Having worked with these processes and techniques myself for many years in other industries, I know from daily firsthand experience that this is not at all a fair characterization. What they do is one piece of one layer of defense. One aspect of their job is to say no until they cannot say no anymore. The new techniques are for finding more things to say no about.

However, you erroneously concluded that they must be concocting new ways to justify increasingly risky behavior. If you still feel this to be true, the burden of proof has firmly shifted back to you, for the purpose of this discussion. To be clear, I don't expect you to trust me for the purpose of changing your own opinion.

I don't have time to address everything you've written. Maybe the next thing to reflect on is what out-of-spec truly means and implies. On one hand, you're afraid of cost pressure. But on the other hand, you want to create larger cost pressure through a rigid system of rules that you alone adhere to. Something to consider revisiting yourself.

As for general concerns about nuclear, I think the public messaging needs to improve before a real discussion can happen about accepting new developments. Old technologies and risks still dominate the psyche, and new technologies are varied with different concerns from each other.

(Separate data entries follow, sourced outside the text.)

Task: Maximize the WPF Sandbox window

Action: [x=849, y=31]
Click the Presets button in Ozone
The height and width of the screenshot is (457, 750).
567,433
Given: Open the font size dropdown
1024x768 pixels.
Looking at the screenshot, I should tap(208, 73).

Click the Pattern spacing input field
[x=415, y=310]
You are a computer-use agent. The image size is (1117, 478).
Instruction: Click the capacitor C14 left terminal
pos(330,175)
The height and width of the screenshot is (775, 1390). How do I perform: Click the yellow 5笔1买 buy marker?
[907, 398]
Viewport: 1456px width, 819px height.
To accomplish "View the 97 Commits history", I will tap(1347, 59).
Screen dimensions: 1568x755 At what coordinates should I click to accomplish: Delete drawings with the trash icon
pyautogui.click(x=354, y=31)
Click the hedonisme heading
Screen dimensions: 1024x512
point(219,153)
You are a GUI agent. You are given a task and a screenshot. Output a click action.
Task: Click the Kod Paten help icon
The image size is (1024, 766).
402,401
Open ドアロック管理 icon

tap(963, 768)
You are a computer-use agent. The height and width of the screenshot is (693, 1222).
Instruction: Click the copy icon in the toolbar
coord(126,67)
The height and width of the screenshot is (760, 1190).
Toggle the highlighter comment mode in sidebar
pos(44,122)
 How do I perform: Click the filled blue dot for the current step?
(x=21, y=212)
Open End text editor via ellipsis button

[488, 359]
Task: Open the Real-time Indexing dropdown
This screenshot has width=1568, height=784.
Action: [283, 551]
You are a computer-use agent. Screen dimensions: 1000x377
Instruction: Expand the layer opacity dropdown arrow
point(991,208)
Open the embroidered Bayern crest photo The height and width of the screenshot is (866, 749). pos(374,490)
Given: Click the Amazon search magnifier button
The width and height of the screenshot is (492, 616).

I think my main point is that engineers operate in a field that is always going to be subject to pressure, both commercial, political, prestige and so on and that even though the engineering profession in general can be relied upon to do their level best to produce high quality and reliable solutions the various pressures have the ability to push that which is commercially still viable into the realm of danger. The shuttle debacle is an excellent example of how even though everybody worked with the best of intentions this can eventually lead to a disastrous outcome and it is exactly the use of out-of-spec parts for critical applications that you find as the root cause. Once you start doing that the pressure is on to keep doing it right up to the moment that mother nature gives you the kind of wake up call that you really don't want to have. The big trick is simply not to make that first move down the slope.

Nuclear engineers, while possible made of different stuff than your average bridge-and-road engineers are not exempt from such pressures, and examples that prove this abound.


You're still misusing the term out of spec. Everything else you said is uncontroversial.